In March 2009, the NOOR Foundation launched its first masterclass in documentary photography in Lagos, inviting 15 African photojournalists from seven countries. Since then, the NOOR Foundation has organized workshops, masterclasses, seminars, lectures and other educational activities, in St Petersburg (2010), Bucharest (2011) Cairo (2011), Cape Town (2012), Tunis (2013), Bayeux (2013, 2015), Istanbul (2014), Belgrade (2015) and Amsterdam (2015).

NOOR works in close collaboration with educational organizations and professional photographers, all experienced teachers and lecturers in documentary photography.

==Photographers==
| Name | Nationality | Member since |
| Stanley Greene | USA | 2007 |
| Kadir van Lohuizen | NED | 2007 |
| Pep Bonet | Majorca | 2007 |
| Yuri Kozyrev | RUS | 2007 |
| Francesco Zizola | Italy | 2007 |
| Jon Lowenstein | USA | 2008 |
| Nina Berman | USA | 2009 |
| Alixandra Fazzina | UK | 2010 |
| Andrea Bruce | USA | 2011 |
| Bénédicte Kurzen | France | 2013 |
| Sebastián Liste | Spain | 2014 |
| Tanya Habjouqa | USAJordan | 2016 |
| Sanne De Wilde | Belgium | 2017 |
| Olga Kravets | Russia | 2020 |
| Heba Khamis | Egypt | 2020 |

==Climate Change by NOOR==
Climate Change by NOOR is a long-term group project that focuses on two issues. The first, ‘Consequences by NOOR’ is an eyewitness record of the devastating effects of climate change around the globe. Produced in the autumn of 2009, these visual reportages show not ‘what might happen’ in the future but what is happening right now, emphasizing the urgency of addressing the issues at stake.

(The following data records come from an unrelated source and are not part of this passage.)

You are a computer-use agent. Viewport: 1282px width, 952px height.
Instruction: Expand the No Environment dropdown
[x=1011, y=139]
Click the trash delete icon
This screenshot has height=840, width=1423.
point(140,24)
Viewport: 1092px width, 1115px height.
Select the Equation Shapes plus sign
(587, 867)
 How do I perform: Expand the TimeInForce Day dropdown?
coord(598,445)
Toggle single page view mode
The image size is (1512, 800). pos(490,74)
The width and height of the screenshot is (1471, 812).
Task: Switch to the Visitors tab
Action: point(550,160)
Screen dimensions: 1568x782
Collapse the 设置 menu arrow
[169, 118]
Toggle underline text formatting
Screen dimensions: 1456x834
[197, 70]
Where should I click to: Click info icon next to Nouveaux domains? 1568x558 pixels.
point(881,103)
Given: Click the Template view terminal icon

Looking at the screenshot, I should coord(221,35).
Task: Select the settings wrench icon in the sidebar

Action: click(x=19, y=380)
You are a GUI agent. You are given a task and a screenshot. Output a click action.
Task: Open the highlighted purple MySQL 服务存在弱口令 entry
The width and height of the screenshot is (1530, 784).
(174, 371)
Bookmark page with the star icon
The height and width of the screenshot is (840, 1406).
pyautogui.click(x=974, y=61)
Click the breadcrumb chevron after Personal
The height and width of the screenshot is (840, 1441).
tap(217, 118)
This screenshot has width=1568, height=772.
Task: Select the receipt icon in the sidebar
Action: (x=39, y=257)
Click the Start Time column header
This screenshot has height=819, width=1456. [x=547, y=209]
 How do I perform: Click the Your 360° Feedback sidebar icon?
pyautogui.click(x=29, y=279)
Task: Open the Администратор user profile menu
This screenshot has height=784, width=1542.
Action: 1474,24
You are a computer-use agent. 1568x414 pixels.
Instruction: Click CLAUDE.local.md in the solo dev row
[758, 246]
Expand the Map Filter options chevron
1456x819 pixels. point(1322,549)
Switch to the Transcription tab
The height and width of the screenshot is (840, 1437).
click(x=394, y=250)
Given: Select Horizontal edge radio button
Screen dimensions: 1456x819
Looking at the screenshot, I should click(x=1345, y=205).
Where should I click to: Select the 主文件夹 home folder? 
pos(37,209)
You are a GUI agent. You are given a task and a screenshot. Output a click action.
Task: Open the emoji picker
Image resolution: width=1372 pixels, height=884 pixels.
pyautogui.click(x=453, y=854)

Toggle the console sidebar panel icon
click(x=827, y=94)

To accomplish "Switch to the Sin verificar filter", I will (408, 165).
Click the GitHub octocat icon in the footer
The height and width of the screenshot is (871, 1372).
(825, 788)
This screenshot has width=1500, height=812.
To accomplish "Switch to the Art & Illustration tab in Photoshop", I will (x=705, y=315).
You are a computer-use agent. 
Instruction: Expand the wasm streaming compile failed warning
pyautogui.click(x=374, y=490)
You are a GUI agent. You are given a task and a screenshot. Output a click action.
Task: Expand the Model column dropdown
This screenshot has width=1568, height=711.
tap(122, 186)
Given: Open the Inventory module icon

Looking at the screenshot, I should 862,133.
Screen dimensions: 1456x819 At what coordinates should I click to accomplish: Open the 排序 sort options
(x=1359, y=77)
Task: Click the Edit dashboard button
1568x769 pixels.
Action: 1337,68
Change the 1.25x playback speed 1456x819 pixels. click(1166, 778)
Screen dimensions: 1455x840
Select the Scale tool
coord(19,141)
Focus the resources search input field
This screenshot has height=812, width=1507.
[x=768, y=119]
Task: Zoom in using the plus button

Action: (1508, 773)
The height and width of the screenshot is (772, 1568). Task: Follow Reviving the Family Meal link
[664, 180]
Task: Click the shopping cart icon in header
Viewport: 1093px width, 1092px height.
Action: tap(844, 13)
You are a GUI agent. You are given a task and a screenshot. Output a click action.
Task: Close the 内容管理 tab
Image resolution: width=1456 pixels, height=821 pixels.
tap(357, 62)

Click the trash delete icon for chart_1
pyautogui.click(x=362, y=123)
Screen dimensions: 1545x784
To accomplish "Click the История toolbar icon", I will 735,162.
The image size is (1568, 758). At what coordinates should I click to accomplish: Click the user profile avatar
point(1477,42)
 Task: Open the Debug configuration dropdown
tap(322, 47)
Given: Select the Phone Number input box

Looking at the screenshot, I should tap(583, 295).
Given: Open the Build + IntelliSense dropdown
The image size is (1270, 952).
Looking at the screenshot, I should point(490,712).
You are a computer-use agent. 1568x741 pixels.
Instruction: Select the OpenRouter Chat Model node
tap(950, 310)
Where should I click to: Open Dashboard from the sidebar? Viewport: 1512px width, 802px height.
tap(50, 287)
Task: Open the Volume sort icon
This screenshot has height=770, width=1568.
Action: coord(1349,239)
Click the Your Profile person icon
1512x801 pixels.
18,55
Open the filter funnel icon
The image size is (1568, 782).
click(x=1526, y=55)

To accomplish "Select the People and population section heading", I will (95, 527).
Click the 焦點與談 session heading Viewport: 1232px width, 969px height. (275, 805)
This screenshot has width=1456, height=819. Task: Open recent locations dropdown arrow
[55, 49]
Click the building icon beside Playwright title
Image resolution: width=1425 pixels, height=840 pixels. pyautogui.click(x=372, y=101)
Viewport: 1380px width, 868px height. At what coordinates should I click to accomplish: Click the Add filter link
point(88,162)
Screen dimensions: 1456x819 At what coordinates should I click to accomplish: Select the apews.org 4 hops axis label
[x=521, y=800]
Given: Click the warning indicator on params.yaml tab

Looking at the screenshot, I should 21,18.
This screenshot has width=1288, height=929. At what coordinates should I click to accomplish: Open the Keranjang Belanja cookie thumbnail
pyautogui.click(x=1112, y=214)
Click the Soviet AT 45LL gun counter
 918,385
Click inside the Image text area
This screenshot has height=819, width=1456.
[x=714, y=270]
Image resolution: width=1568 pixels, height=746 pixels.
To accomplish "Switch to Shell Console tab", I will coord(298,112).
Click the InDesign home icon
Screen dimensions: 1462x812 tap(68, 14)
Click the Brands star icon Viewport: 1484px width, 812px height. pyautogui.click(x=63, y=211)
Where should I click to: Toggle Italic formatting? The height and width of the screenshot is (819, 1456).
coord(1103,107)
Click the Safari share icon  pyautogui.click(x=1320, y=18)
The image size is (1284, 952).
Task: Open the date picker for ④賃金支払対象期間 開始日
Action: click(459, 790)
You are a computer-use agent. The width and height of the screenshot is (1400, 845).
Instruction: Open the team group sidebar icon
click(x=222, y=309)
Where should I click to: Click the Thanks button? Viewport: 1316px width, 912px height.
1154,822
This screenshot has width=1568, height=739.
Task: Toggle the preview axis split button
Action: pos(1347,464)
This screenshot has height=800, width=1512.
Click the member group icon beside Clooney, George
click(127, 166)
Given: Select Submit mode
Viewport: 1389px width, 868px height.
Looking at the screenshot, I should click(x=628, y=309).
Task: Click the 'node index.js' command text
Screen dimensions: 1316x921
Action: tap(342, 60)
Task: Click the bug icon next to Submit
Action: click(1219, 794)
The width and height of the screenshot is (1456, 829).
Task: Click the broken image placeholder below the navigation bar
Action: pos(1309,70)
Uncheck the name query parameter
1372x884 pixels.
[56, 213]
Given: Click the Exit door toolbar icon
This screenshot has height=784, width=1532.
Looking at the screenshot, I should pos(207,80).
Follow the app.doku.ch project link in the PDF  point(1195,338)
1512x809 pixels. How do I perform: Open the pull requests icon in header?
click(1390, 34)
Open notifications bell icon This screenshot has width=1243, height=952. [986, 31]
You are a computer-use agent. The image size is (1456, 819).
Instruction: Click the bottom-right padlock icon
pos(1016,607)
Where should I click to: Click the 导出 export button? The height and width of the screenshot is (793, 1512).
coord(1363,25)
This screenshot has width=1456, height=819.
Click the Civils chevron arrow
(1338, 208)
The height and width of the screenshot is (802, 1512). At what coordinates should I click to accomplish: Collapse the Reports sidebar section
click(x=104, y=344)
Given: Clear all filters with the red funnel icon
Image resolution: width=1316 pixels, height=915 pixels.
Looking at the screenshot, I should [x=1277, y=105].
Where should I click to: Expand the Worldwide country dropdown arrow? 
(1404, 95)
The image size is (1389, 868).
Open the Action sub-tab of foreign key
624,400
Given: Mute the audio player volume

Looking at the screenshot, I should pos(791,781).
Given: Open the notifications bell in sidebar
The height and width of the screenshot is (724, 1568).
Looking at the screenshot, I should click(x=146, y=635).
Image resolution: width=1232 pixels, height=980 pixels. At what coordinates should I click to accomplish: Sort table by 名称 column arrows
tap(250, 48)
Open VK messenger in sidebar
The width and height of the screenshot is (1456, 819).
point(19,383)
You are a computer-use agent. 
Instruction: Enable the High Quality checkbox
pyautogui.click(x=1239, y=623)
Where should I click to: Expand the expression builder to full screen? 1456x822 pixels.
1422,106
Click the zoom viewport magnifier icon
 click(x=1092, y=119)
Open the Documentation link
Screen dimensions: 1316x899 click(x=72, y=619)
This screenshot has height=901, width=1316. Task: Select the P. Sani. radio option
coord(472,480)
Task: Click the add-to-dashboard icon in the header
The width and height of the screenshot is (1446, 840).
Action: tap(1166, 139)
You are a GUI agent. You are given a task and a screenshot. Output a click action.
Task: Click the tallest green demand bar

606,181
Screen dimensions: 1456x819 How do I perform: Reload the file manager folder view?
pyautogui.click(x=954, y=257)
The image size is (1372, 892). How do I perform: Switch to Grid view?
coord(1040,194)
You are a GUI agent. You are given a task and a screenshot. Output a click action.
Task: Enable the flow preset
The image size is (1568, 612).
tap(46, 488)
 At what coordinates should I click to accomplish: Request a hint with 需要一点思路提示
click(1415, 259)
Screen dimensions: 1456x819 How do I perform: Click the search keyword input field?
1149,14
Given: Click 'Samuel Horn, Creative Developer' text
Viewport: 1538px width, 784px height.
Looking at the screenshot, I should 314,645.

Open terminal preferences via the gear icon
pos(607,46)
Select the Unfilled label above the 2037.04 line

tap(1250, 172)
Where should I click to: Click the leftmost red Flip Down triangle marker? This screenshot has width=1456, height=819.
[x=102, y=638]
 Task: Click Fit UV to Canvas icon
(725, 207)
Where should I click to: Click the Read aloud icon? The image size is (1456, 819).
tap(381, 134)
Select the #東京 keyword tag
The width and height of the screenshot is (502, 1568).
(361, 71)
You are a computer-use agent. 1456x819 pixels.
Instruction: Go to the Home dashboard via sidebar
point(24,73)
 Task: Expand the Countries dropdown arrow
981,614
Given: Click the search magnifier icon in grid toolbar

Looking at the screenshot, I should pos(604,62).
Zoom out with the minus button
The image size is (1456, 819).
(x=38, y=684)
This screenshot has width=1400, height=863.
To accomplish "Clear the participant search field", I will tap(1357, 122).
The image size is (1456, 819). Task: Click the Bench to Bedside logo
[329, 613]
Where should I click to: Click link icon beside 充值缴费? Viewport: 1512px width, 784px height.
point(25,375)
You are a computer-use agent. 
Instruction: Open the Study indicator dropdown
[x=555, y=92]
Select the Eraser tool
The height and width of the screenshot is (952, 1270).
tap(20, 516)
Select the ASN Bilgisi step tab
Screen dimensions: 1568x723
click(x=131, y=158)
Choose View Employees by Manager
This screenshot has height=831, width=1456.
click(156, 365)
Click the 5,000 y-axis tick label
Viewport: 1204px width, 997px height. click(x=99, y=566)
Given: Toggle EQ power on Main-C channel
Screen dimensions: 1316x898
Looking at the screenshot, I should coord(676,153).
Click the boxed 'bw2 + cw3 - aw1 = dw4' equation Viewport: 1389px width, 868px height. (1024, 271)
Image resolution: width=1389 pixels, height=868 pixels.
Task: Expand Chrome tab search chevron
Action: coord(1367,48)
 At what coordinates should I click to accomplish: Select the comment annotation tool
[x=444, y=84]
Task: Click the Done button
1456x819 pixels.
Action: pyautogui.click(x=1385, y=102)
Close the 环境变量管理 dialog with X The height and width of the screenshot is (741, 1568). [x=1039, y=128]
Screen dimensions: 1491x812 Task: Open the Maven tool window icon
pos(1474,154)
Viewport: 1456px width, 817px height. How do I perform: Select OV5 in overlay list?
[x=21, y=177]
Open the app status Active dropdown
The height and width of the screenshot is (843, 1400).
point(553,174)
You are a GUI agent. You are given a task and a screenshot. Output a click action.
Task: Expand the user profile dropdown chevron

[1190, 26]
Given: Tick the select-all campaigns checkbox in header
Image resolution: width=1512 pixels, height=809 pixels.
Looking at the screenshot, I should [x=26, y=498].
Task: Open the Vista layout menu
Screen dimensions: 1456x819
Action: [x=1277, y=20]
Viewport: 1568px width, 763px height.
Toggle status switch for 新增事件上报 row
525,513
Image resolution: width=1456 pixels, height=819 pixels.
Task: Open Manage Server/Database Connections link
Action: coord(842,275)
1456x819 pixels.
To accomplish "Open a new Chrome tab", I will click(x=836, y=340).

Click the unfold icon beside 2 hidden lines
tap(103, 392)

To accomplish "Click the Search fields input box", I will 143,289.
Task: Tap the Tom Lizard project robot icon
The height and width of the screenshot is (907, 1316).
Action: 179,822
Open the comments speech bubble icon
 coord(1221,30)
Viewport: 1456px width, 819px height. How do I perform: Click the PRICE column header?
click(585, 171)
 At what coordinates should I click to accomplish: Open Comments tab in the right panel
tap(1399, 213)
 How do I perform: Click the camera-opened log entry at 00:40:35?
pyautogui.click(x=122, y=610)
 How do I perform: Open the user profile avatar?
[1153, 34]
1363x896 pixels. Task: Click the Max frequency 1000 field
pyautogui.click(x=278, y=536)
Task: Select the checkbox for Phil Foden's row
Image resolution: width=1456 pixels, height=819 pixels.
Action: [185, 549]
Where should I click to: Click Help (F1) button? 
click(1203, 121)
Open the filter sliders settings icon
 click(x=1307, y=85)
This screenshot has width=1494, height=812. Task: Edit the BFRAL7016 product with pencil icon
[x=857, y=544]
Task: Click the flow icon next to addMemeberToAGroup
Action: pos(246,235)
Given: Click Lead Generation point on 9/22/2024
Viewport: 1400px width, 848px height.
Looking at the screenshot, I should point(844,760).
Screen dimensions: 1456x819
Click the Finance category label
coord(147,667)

NOOR continued the project in autumn 2010, with 'Solutions' a visual project investigating what is and what can be done to slow down or reverse climate change. This focuses on human stories about alternative power sources, renewable energies, and attempts to alleviate, adjust or cope with the rise of global temperatures, the biggest challenge our world has ever faced.

==Urban Survivors by NOOR==
In 2011, NOOR partnered with Doctors Without Borders to raise an awareness campaign on the living conditions in the urban settlements around the world. The project has been executed in Bangladesh, Guatemala, Haiti, Kenya, Pakistan, Honduras and South Africa by seven NOOR photographers with the aim of casting a light on the challenges that overpopulation is setting up for the future.

The project resulted in the Urban Survivors web documentary made by Darjeeling Productions featuring photo-films – the website was nominated for the 2012 Webby Awards – and a travelling photo exhibition.

==The New Brazil by NOOR==
The New Brazil is a group project by NOOR photographers focusing on the fast development that Brazil is experiencing in recent years. Through a multifaceted approach, NOOR photographers put a spotlight on this growing and complex modern society, creating an eyewitness record of the many faces of the world’s fifth largest country, both geographically and in population count, and the seventh – and fastest growing – economic power on the planet.

The New Brazil has been produced by NOOR photographers in 2012 and consists of 8 different features.

== Za'atari by NOOR ==
The Syrian war has created an unprecedented refugee crisis with millions of Syrians displaced. Nearly 100,000 refugees live on a stretch of land in northern Jordan at the Za’atari camp, now the second largest refugee camp in the world. Located 12 kilometers from the Syrian border, the camp opened with just 100 families in July 2012.

In December 2013 – January 2014, four NOOR photographers documented life at Za’atari. Around 100 of these photographs were then printed larger than life and pasted on 120 meters of the camp’s security walls as a way to humanize the architecture and give visitors and stakeholders an immediate impression of the people and life inside.

The Za’atari project was a collaboration between UNHCR, JEN, and produced by Nina Berman.